• _Text for analysis_
Phase 1 of the E-CAS project enabled us to develop enhanced cloud computing methodologies and workflows. With the GCP-Slurm integration we were able to run large parameter-space explorations using up to 100k simultaneous cores, optimize large networks using evolutionary algorithms, and run long-duration simulations over 10 days. Placement groups enabled faster, low-latency simulations across multiple nodes. GCP Kubernetes enabled auto-scaling multi-user clusters to host our modeling application. 

These cloud resources and improved workflows resulted in increased research productivity and scientific advances. We extended our mouse motor cortex model to include two new cell types, reproduced in vivo experimental data, and performed virtual experiments providing insights into oscillatory dynamics, molecule-to-behavior links critical for understanding drug effects, neuronal avalanches and information flow (Fig. 2). These resources also enabled building a novel detailed model of macaque auditory thalamocortical circuits, and provided access to a widely-accessible cloud-based tool for brain circuit modeling to the scientific community (http://netpyne.org).

The presentation describing our achievements enabled by E-CAS during this last year is available. The research was supported by the National Science Foundation (190444), the National Institutes of Health (U01EB017695, U24EB028998), and the New York State Department of Health (DOH01-C32250GG- 3450000).

• _Available data_
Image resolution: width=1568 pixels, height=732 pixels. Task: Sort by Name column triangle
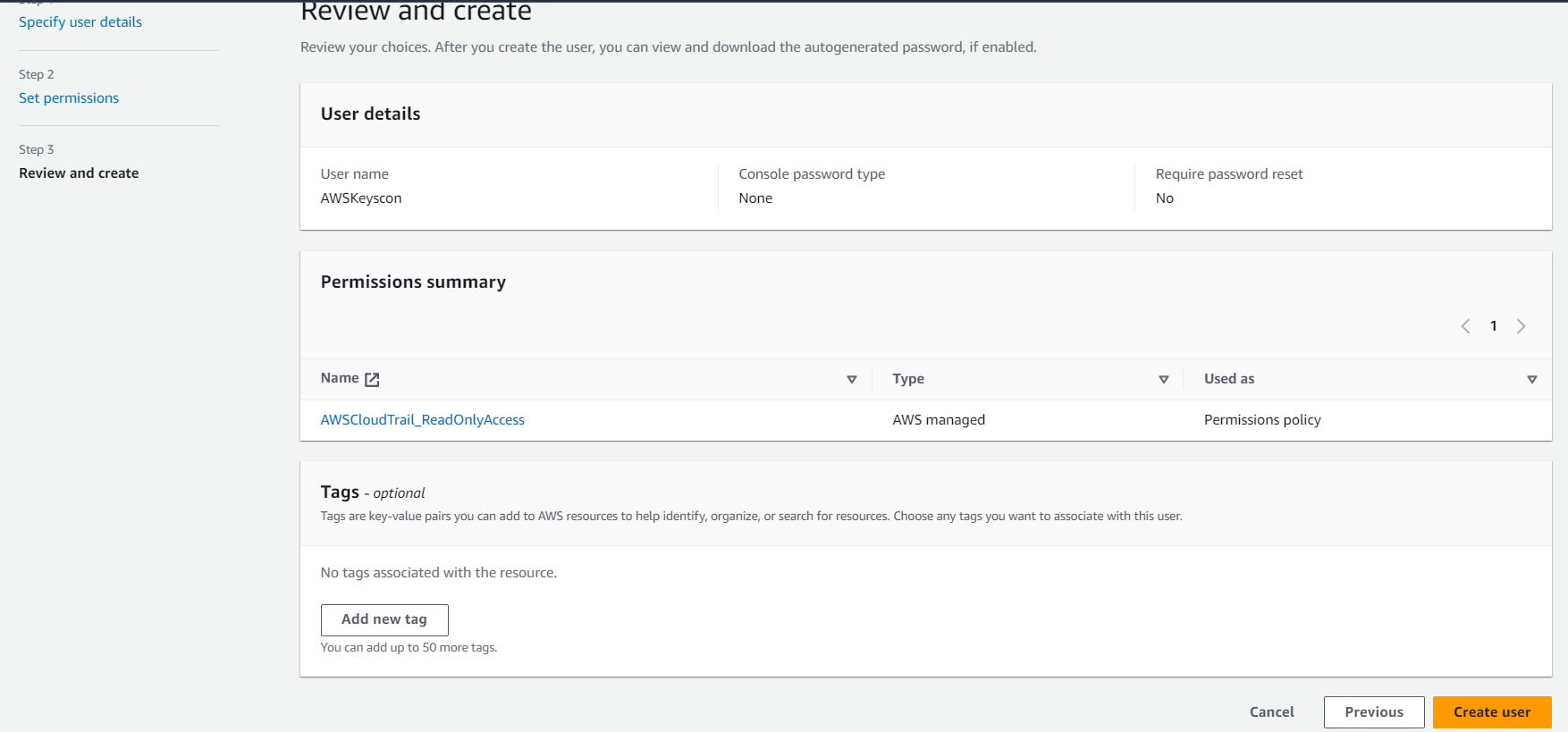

• _Problem set_
[a] In the E-CAS project text, what does the text credit for the increase in research productivity and scientific advances? Answer in one to three sentences.
[b] Reproduce word for word the passage of the E-CAS project text that begins at "These cloud resources" and stops after "scientific community (http://netpyne.org).".

• _Results of the exercise_
[a] The text credits the cloud resources and improved workflows developed in Phase 1 of the project. These include the GCP-Slurm integration for large parameter-space explorations, optimization and long simulations. They also include placement groups for faster, low-latency simulations and GCP Kubernetes for auto-scaling multi-user clusters.

[b]
These cloud resources and improved workflows resulted in increased research productivity and scientific advances. We extended our mouse motor cortex model to include two new cell types, reproduced in vivo experimental data, and performed virtual experiments providing insights into oscillatory dynamics, molecule-to-behavior links critical for understanding drug effects, neuronal avalanches and information flow (Fig. 2). These resources also enabled building a novel detailed model of macaque auditory thalamocortical circuits, and provided access to a widely-accessible cloud-based tool for brain circuit modeling to the scientific community (http://netpyne.org).